Talent scout genetici per aspiranti campioni: problema etico, non scientifico
Scienza e razionalità
Artur Taymazov è una sorta di eroe nazionale in Uzbekistan. Con tre medaglie d’oro e una medaglia d’argento conquistate nelle ultime quattro edizioni, Taymazov è attualmente il lottatore di lotta libera più titolato nella storia delle Olimpiadi. Un risultato straordinario, soprattutto se rapportato alle performance modeste della sua nazione.
È notizia di pochi giorni fa che l’Accademia delle Scienze uzbeka, forse pensando proprio a Taymazov, ha deciso di avviare un programma per la selezione genetica di giovani talenti. Il programma dovrebbe iniziare ufficialmente nel 2015, e avrà il supporto del comitato olimpico nazionale e di varie federazioni sportive. Secondo il professor Rustam Muhamedov, che si occuperà dell’iniziativa, le conoscenze scientifiche attuali sono già sufficienti per riuscire a individuare, con un semplice test genetico, i campioni del futuro: basterà analizzare poche decine di geni, e il team di Muhamedov sarà in grado di indicare ai genitori in quale disciplina sportiva il loro bambino avrà maggiori possibilità di eccellere. Sì, perché i test genetici inizieranno già a 10 anni, più o meno l’età alla quale Artur Taymazov iniziò la sua carriera nella lotta libera.
Ma il progetto di Muhamedov avrà davvero successo? Quali sono le basi scientifiche su cui poggia una selezione genetica in ambito sportivo? Non se ne sa molto, ma nella comunità scientifica c’è scetticismo. Si sa che alcuni fattori genetici possono influire sulla capacità polmonare, sulla propensione agli infortuni o sulla circolazione sanguigna, ma mettere a punto un test genetico che permetta di individuare i campioni di domani è un’impresa a dir poco ardua, con le conoscenze di cui disponiamo attualmente.
In letteratura si trovano tuttavia dati interessanti. Emblematico in questo senso è il caso della proteina ACTN3, attiva nel muscolo scheletrico, della quale esistono due versioni: in base agli studi disponibili, sembra che per diventare un centometrista olimpico sia essenziale possedere la versione “giusta”. Altri geni hanno un effetto più limitato, tuttavia è possibile che un pannello di geni selezionati accuratamente possa effettivamente aiutare i talent scout a individuare i giovani atleti più adatti agli sport di velocità o, al contrario, agli sport di resistenza.
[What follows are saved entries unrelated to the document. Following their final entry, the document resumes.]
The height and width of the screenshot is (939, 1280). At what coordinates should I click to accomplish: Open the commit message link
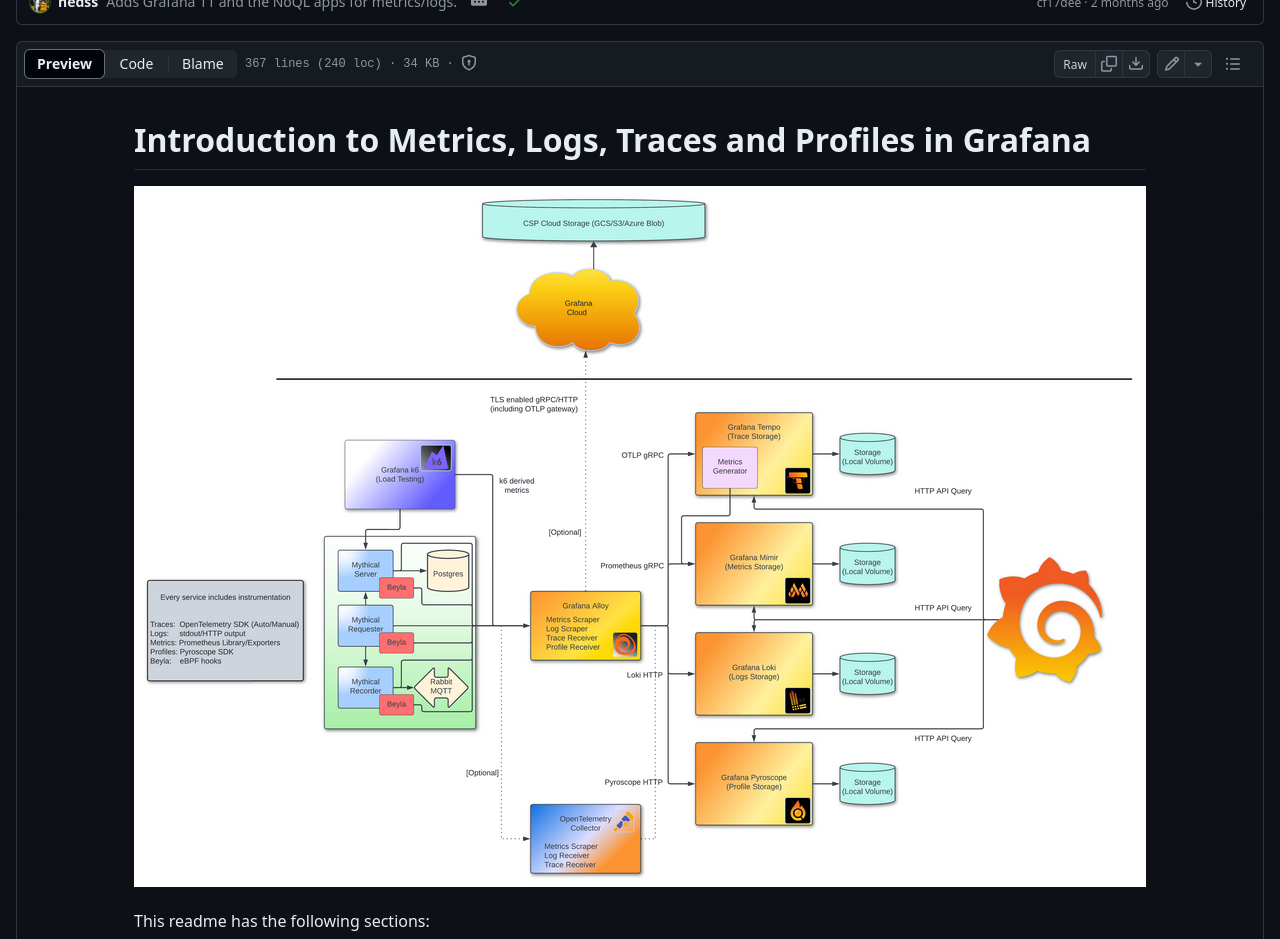click(x=281, y=4)
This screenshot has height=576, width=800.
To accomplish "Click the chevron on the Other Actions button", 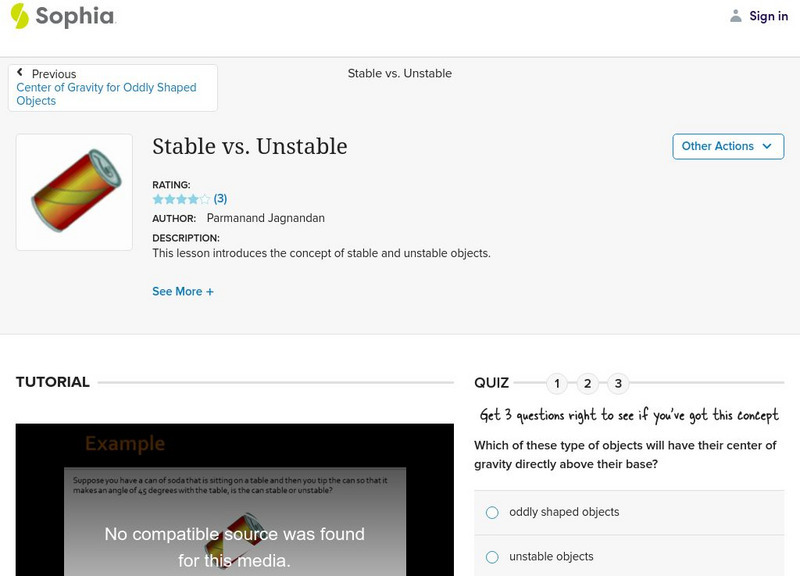I will pos(769,146).
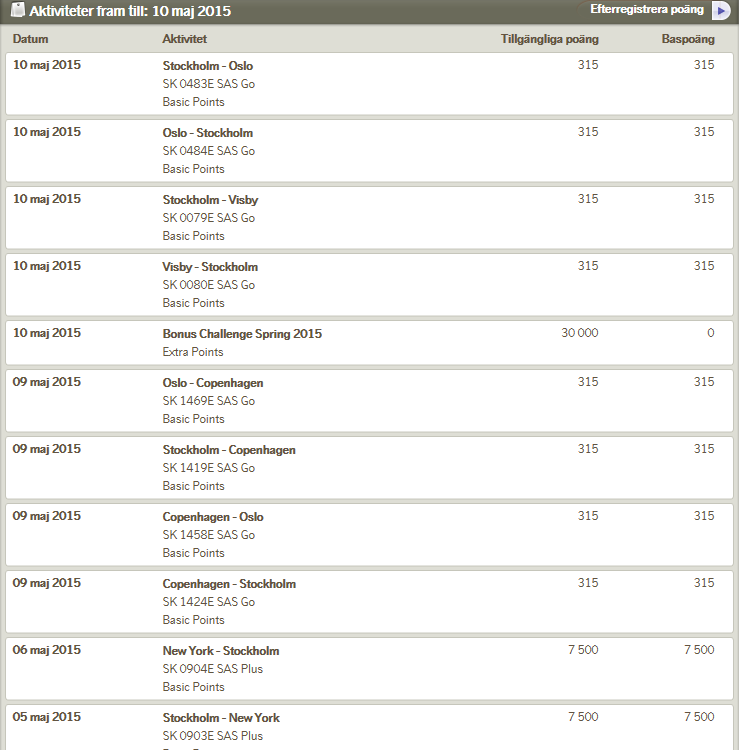Sort by the Datum column header
The height and width of the screenshot is (750, 741).
pos(30,39)
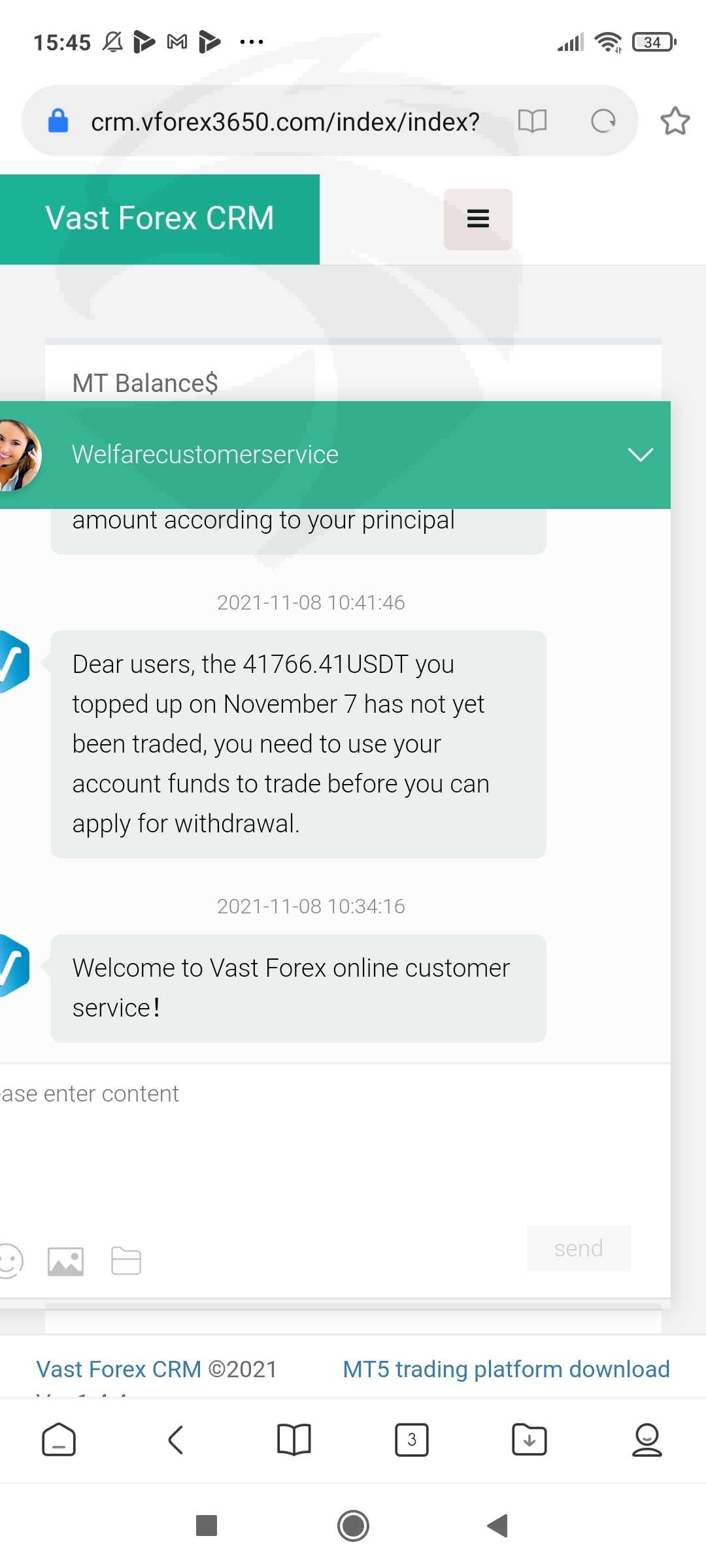The height and width of the screenshot is (1568, 706).
Task: Tap the Vast Forex CRM header logo
Action: 160,219
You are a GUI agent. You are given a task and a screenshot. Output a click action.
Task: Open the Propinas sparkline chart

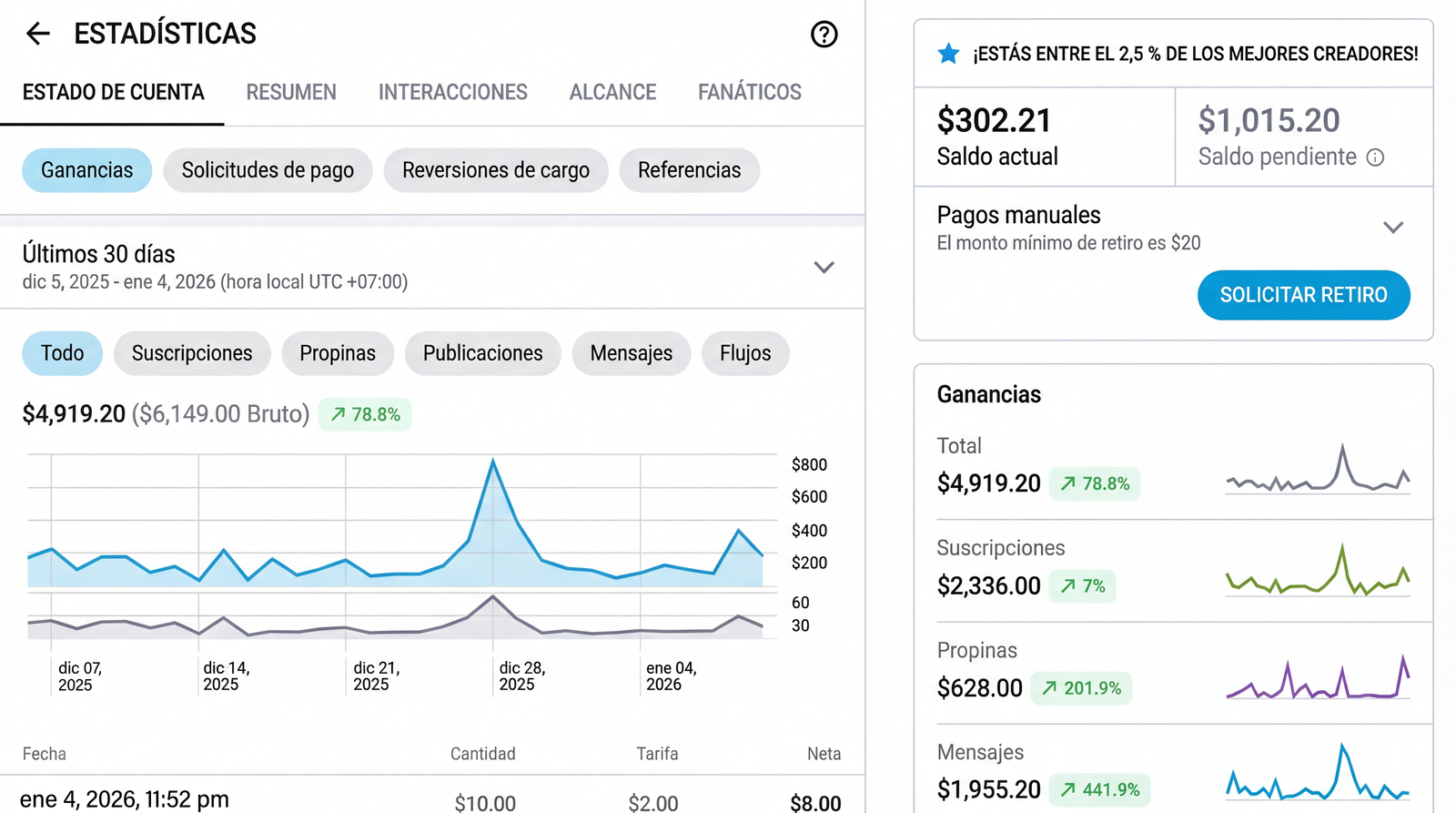pos(1318,678)
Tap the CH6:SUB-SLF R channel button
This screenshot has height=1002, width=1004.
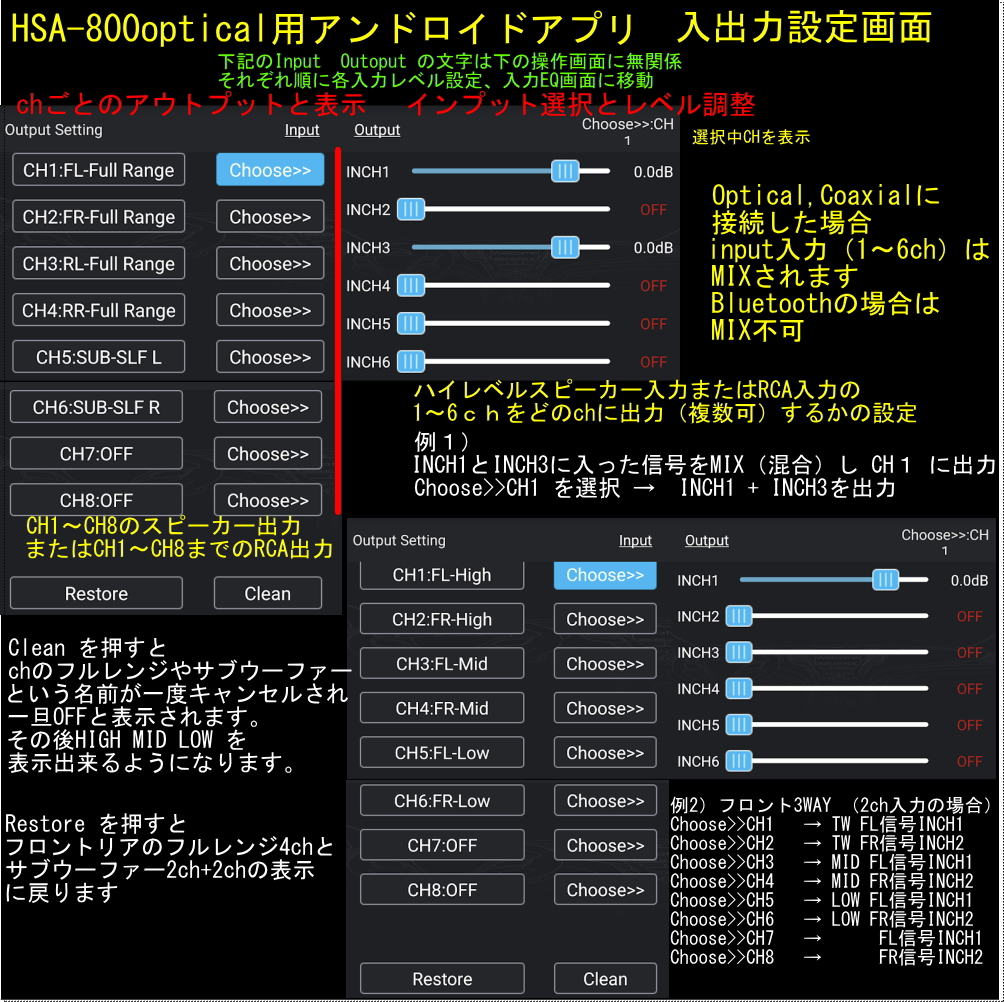[x=96, y=407]
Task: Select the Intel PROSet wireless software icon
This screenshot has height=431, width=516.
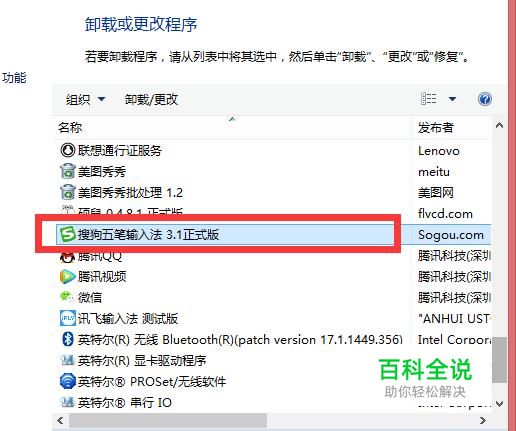Action: pyautogui.click(x=68, y=381)
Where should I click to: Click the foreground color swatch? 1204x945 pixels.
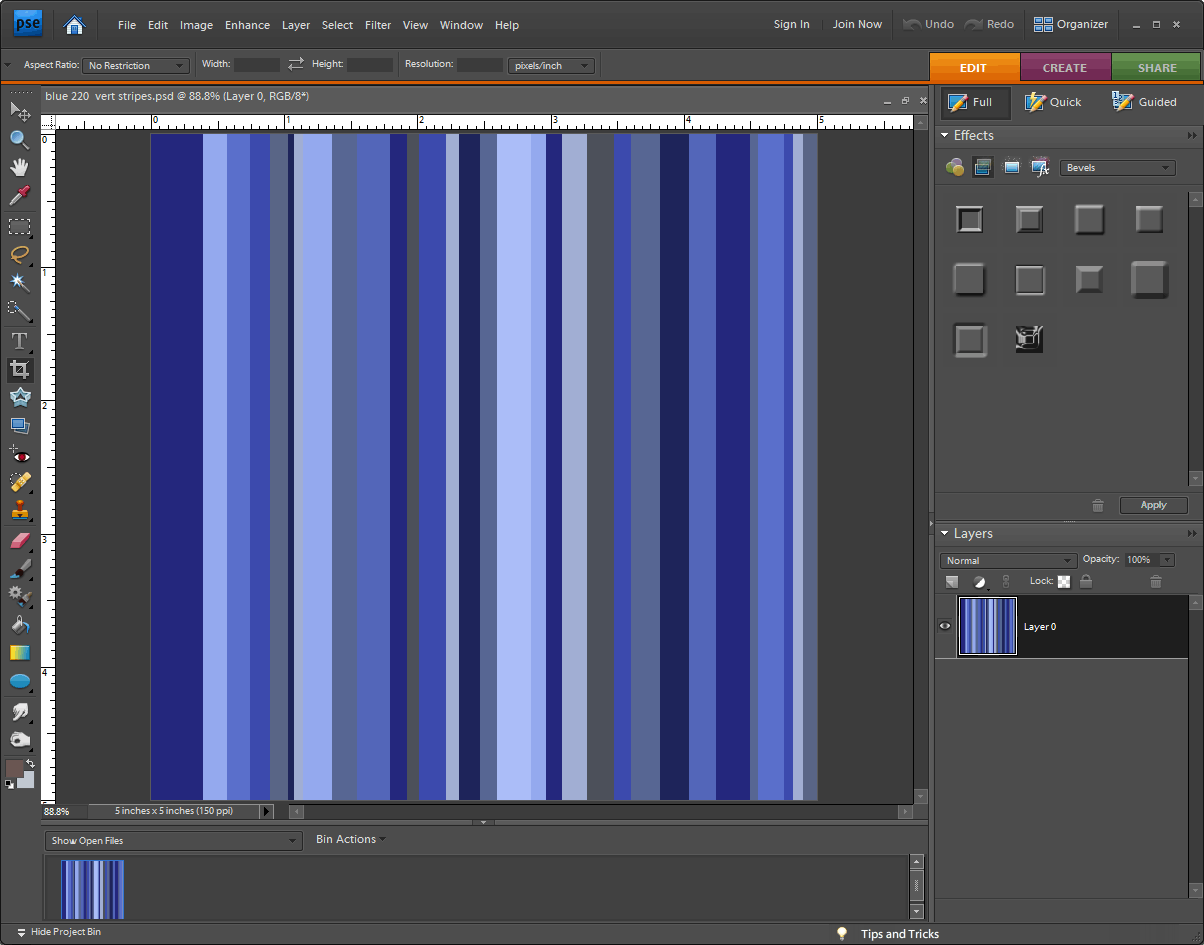click(14, 768)
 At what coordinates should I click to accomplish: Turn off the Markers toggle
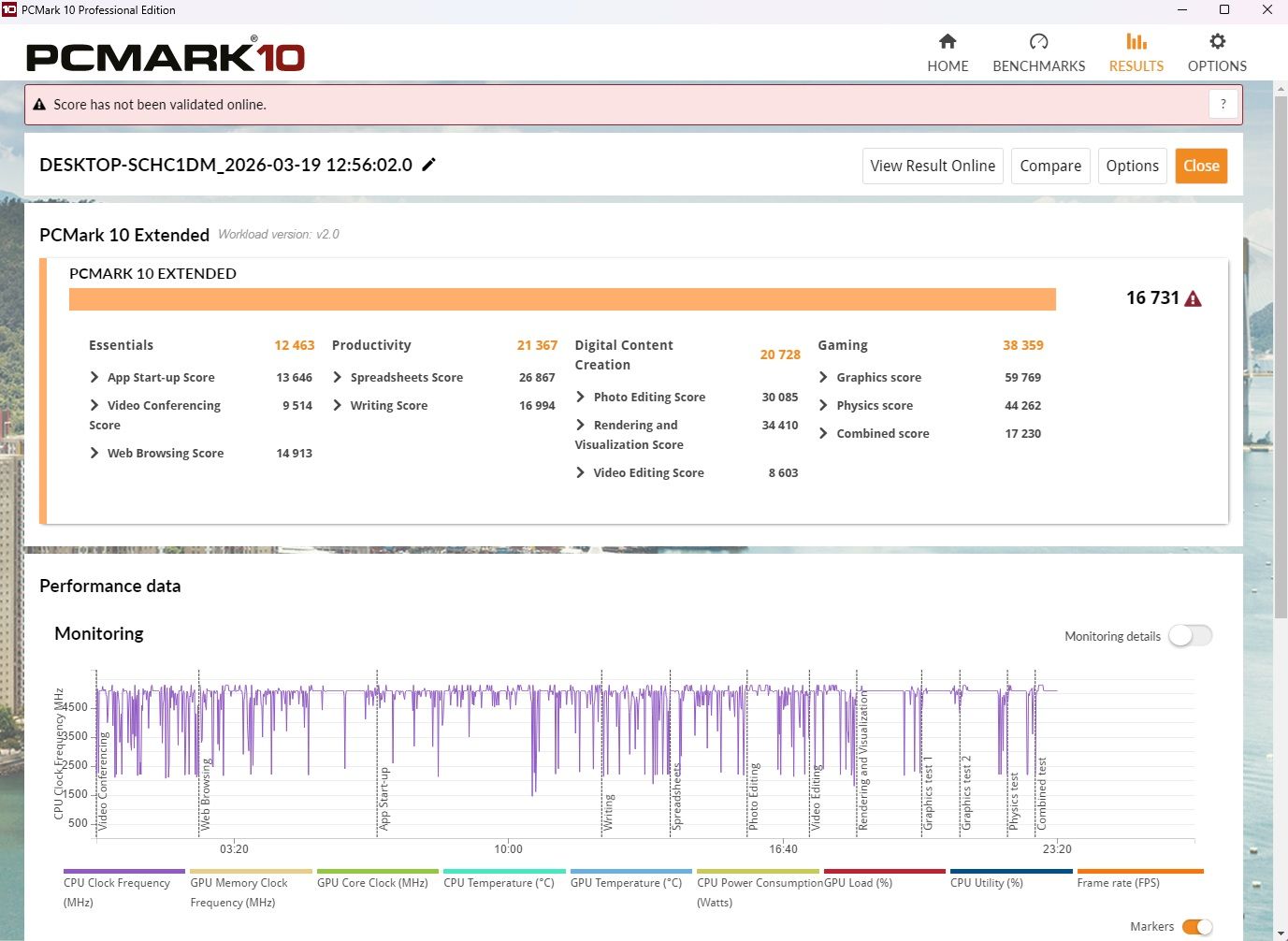tap(1196, 926)
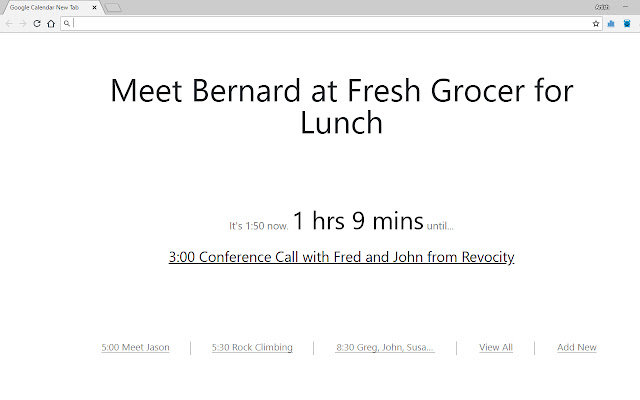
Task: Click the browser back arrow
Action: pos(9,22)
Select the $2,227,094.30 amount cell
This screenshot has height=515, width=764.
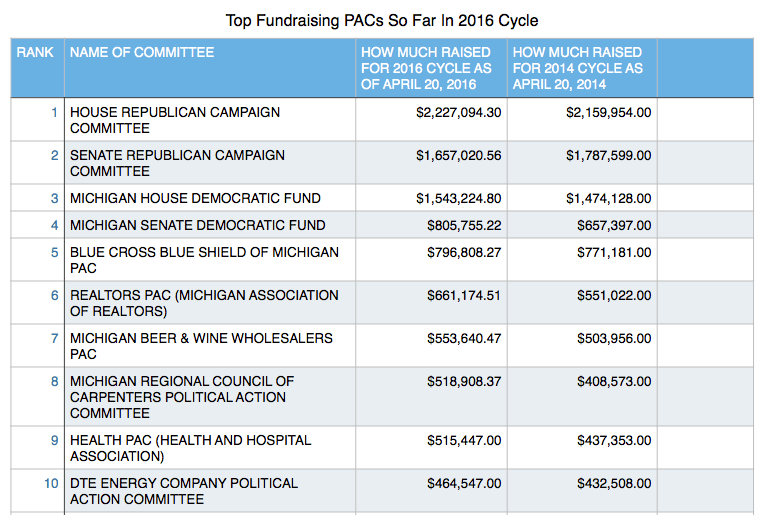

In realtà, il problema è soprattutto di natura etica, ed è un problema che riguarda da sempre la selezione di aspiranti campioni in tutte le discipline sportive (con o senza test genetici). Fino a che punto possiamo spingerci nell'indirizzare la carriera sportiva di un ragazzino? È giusto spezzare il suo sogno di diventare il nuovo Taymazov, solo perché possiede i geni dello sprinter? Sono domande complesse, ma non tocca alla scienza rispondere.